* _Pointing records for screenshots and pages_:
+ + + +
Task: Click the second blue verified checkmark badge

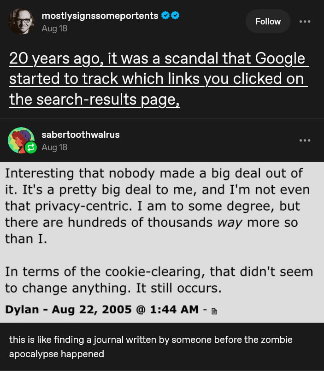Action: point(175,16)
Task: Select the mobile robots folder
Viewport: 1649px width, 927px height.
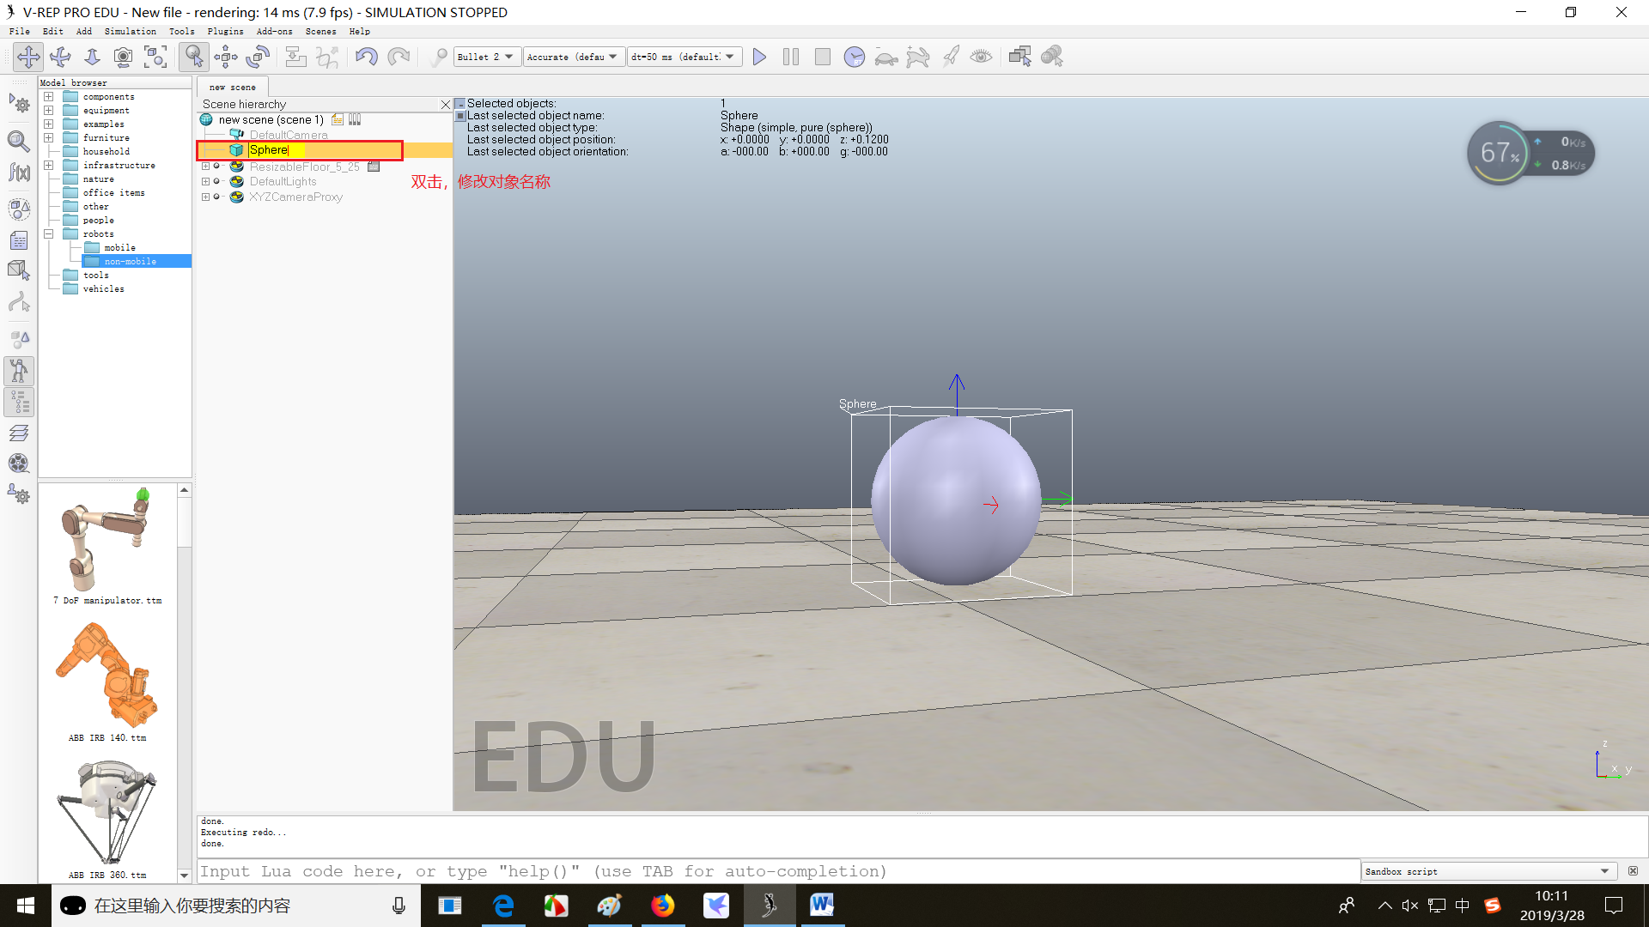Action: point(119,247)
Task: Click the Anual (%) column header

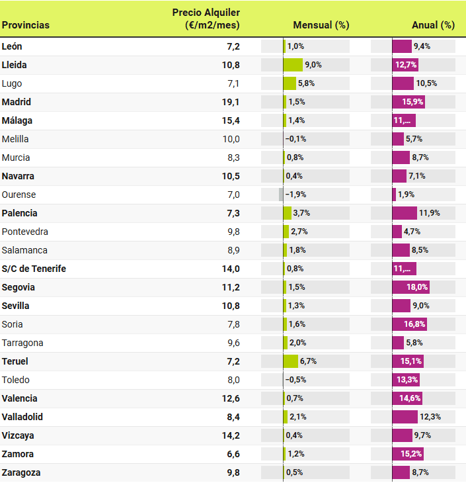Action: click(433, 25)
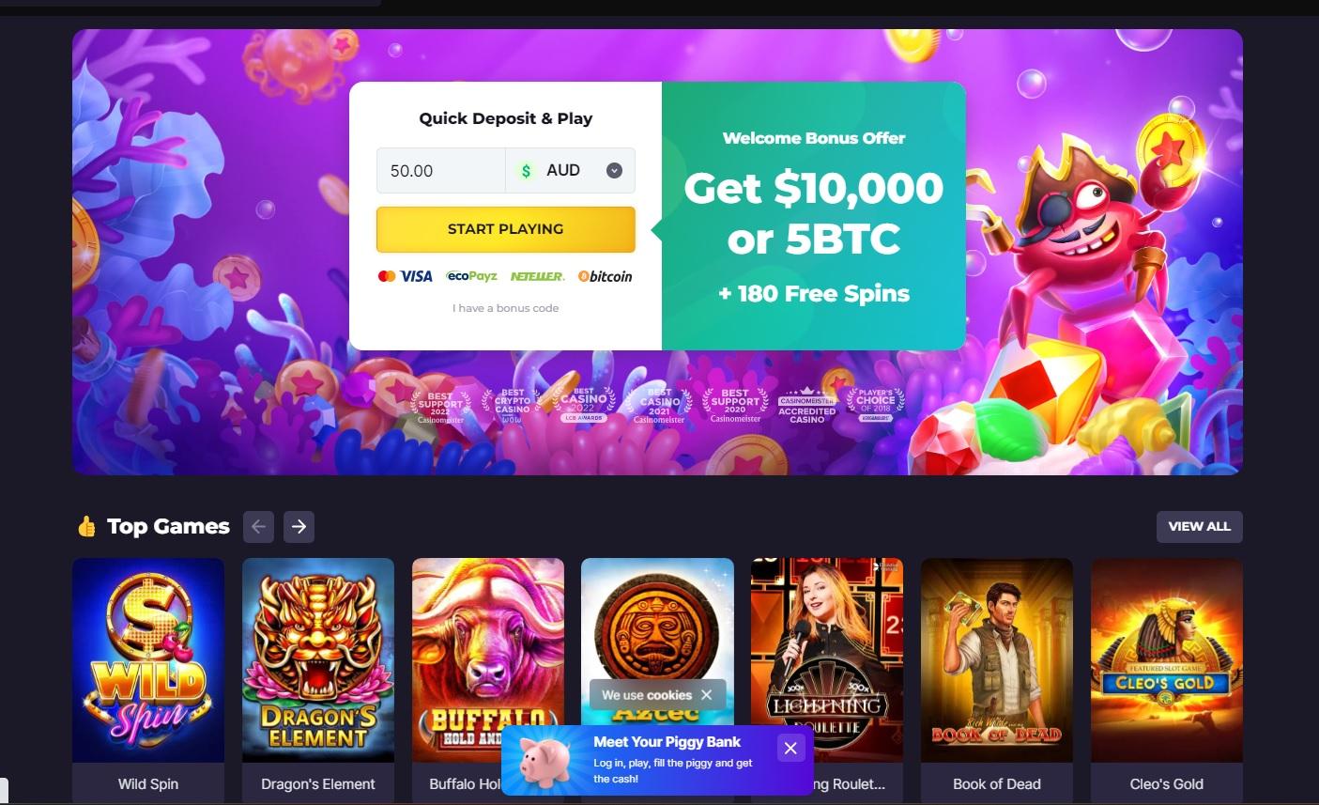Open the Dragon's Element game thumbnail
The image size is (1319, 805).
coord(318,660)
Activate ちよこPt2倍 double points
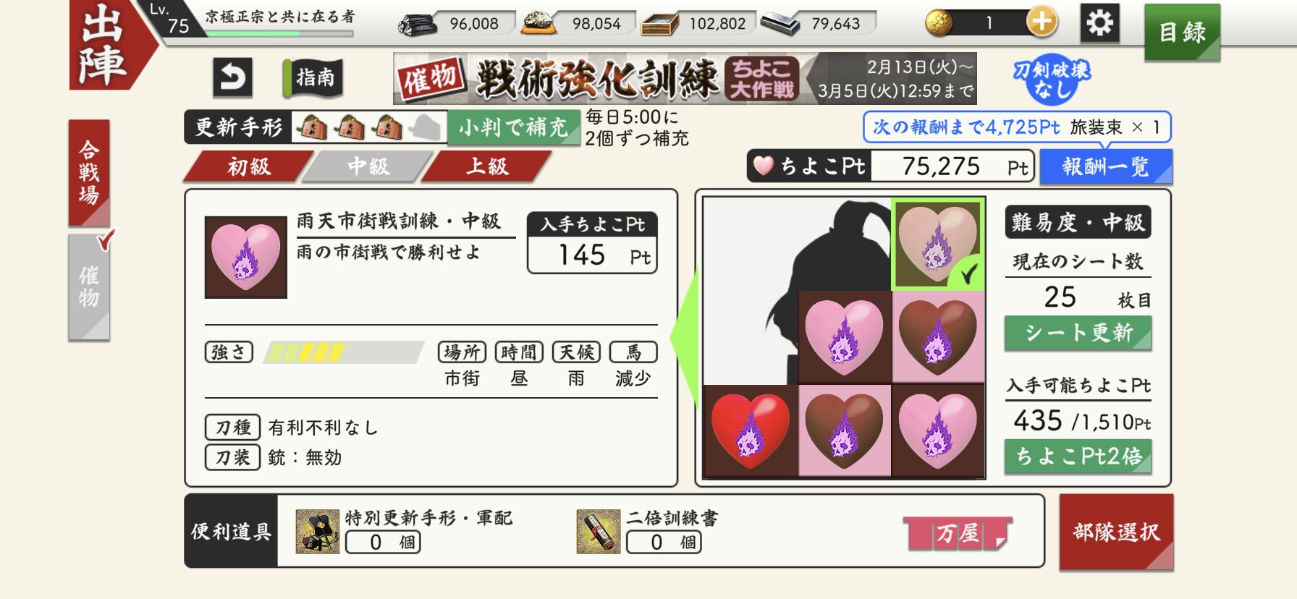Viewport: 1297px width, 599px height. [x=1078, y=456]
+ + + +
* _GOAL OF THE EXERCISE_: Can you repeat the lines word for word, starting at the very first line and ending at the line containing "coord(318,660)", with the pictures left out?

* _OUTPUT BELOW_:
Task: Click the second blue verified checkmark badge

Action: point(175,16)
Task: Select the mobile robots folder
Viewport: 1649px width, 927px height.
Action: point(119,247)
Task: Click the Anual (%) column header

Action: click(433, 25)
Open the Dragon's Element game thumbnail
The image size is (1319, 805).
coord(318,660)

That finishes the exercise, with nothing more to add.